A present? I brought you back my winning smile!

@nh - I can't even be bothered to look up what the official difference is!

@NukeDad - Just about made it manageable.

@jodie38 - March indeed, magic 24 cycles...

@Quickroute - And a happy faux new year to you too!

@Tara R. - plenty of those have been made!

@Veronica - Weeds? you are mocking my family?

@Bonnie B. - A christmas market is, well, a market that sells Christmas stuff! handy crafts, toys, ornaments, food & drinks.

@bsouth - thanks.

@Holemaster - The local stuff was quite poor actually I have to sat.
Was it my accent?

@Hilary (Maya Papaya) - Thank you.

@IrishNYC - It seem longer!

@Paint it Black - Cheeky mare.

@Kathryn - Must visit Berlin sometime.

@Tanya - not much of a complaint!

@Monique - What happens in Vegas...

@Putz - nothing has been sufficient Putz...

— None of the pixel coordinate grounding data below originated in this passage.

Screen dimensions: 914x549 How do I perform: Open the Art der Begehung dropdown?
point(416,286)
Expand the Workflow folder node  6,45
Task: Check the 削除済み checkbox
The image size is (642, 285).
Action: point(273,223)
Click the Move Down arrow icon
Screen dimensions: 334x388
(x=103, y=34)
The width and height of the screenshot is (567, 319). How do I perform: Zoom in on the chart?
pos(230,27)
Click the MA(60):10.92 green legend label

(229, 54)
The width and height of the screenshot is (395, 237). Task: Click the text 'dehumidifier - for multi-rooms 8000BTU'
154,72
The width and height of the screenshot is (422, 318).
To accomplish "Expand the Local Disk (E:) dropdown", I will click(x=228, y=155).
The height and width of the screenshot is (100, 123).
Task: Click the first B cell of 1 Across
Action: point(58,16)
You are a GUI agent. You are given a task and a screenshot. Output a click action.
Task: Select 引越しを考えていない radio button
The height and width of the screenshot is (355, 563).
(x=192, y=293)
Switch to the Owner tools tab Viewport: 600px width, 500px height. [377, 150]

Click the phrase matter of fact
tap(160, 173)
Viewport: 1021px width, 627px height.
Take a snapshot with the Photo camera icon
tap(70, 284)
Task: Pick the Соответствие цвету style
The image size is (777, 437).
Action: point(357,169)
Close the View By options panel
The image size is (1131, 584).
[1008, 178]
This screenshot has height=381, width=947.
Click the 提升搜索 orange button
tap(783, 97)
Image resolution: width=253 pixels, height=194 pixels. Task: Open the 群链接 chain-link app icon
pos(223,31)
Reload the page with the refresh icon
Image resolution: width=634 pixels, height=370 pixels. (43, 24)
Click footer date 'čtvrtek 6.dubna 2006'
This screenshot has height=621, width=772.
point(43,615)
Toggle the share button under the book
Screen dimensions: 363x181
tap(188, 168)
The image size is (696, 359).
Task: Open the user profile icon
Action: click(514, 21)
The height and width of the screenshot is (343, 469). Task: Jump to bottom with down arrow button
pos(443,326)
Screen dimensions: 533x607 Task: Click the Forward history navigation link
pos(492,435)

@hotmamamia - easier said than done.

@Karen MEG - thanks.

@James Austin - a bit too early to matter indeed, but, hey, it's not like we are experts at getting it right.

@Dto3 - Bad time of year to be on the dry!

@Maggie, Dammit - I think it was the Chinese? or was it the Egyptians?

@Jill - Nice idea, but slightly unrealistic.

Anonymous said...

You know we've been going to the hospital for a few years now and the thing that completely annoys me is that they never seem to be clear on when to do something. One day they say this, the next day something else. I think it's because the doctors want to help asap, but when they talk with the management, the rules apply.

I take it that's the price we have to pay for not having to pay for the procedures....
Maybe we can offer them some cash.... ;)

Martin said...

@Edith - You are absolutely correct.

If I wasn't "involved" in this I would think it's a good way to run things, it really is.

It is just going to be hard to accept any decision they make until it results in kids!

I often come out feeling like we've just had to re-tell them our story every time, almost like they totally forgot our previous conversations.

But it IS well run, from an operational point of view

Ms. Moon said...

I am terribly embarrassed. So sorry. My apologies.
Not that there's anything wrong with being Dutch, right?

Martin said...

@Ms. Moon - Dont worry lol
Nothing at all wrong with it!

Anonymous said...

As long as the liquor's real.

Jenni said...

aw, thats a shit diagnosis. thank god for the cathartic effects of alcohol.